Interfaith Service Coaliton expands

September 06, 2002|by ANDREA ROWLAND

The Interfaith Service Coalition's recent purchase of two large buildings in Hancock has enabled the agency to expand its services and provide space for other help groups.

The coalition in late August bought the adjacent buildings and a parking lot on the corner of High Street and Pennsylvania Avenue after leasing the buildings to house the agency's thrift shop, offices, food bank and storage areas, Executive Director Debbie Cohill said.

"We had tremendously outgrown our little space in the Town Hall building," Cohill said.

The coalition has continued to grow since local churches and civic organizations started the agency in 1989 to address the lack of services available for people in the Hancock area, said the Rev. Allan Weatherholt, coalition board president.


"I think we are continuing to be a catalyst for more services coming to our community," he said.
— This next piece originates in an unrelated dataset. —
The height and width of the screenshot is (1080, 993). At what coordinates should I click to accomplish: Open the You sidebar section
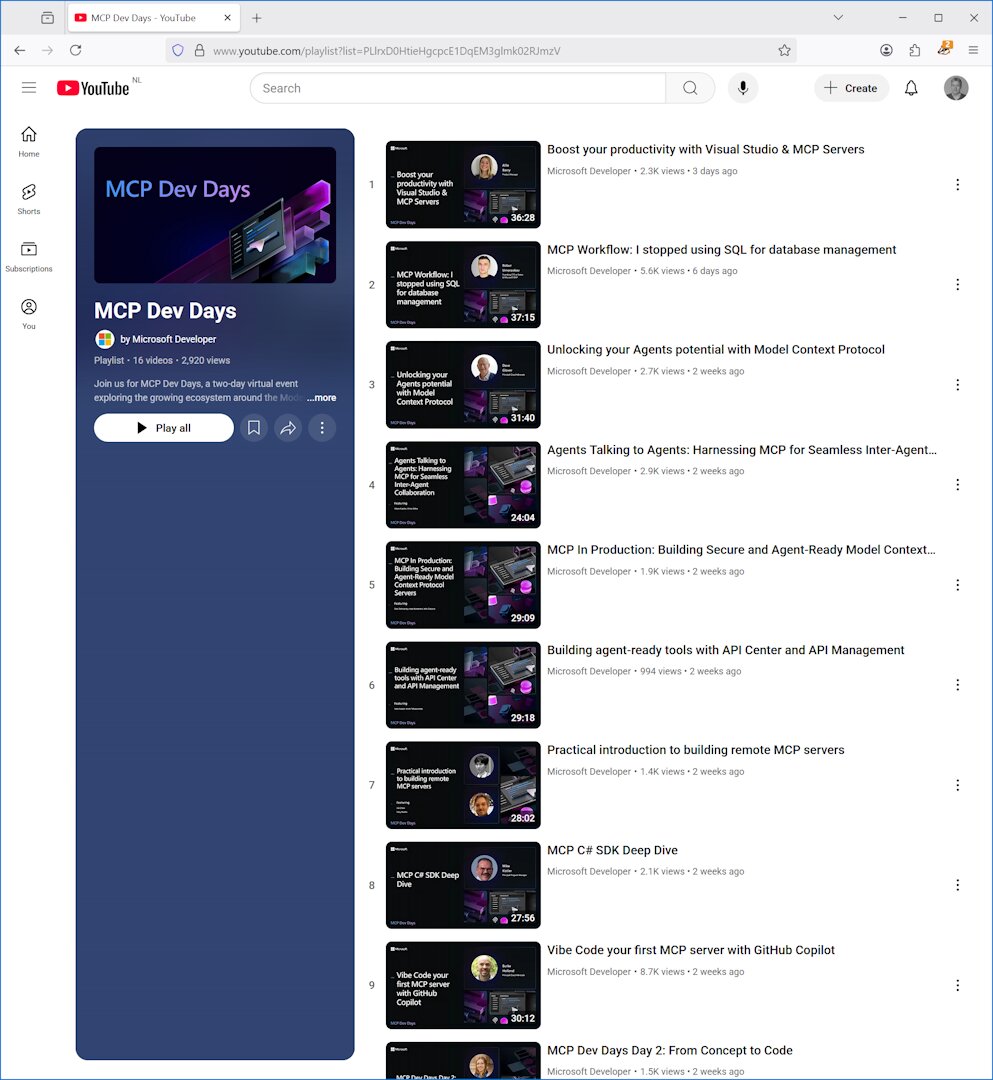click(28, 313)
The new property is a base from which the coalition can provide a "wide range of services," Coalition Board Treasurer Patrick Flickinger said.

The Self Help in Partnership (SHIP) program enables participants to buy groceries through the coalition at a reduced cost in return for a small fee and volunteer hours. The Keep a Senior Safe & Warm program features sessions on such issues as winter driving and using heat sources, and gives seniors information about fuel assistance programs.

The coalition now has enough space to offer these programs on-site instead of using area churches and other larger venues, Cohill said.

The Super Pantry Program - which provides training in such basic life skills as budgeting, parenting and preparing nutritious meals - will especially benefit from the move because one of the new buildings holds a kitchen that will be used for training seminars, Cohill said.

This year's $14,000 Gaming Commission grant will help fund renovations to the old kitchen, she said.

A primary function of the coalition is to offer support and direction to people in need by referring them to local, county and state agencies. Now, the coalition has enough space to house outreach workers from several of those agencies.

An employee of the Hagerstown-based Community Action Council now processes energy assistance applications for Hancock residents the first Friday of every month at the coalition's new office building, Cohill said.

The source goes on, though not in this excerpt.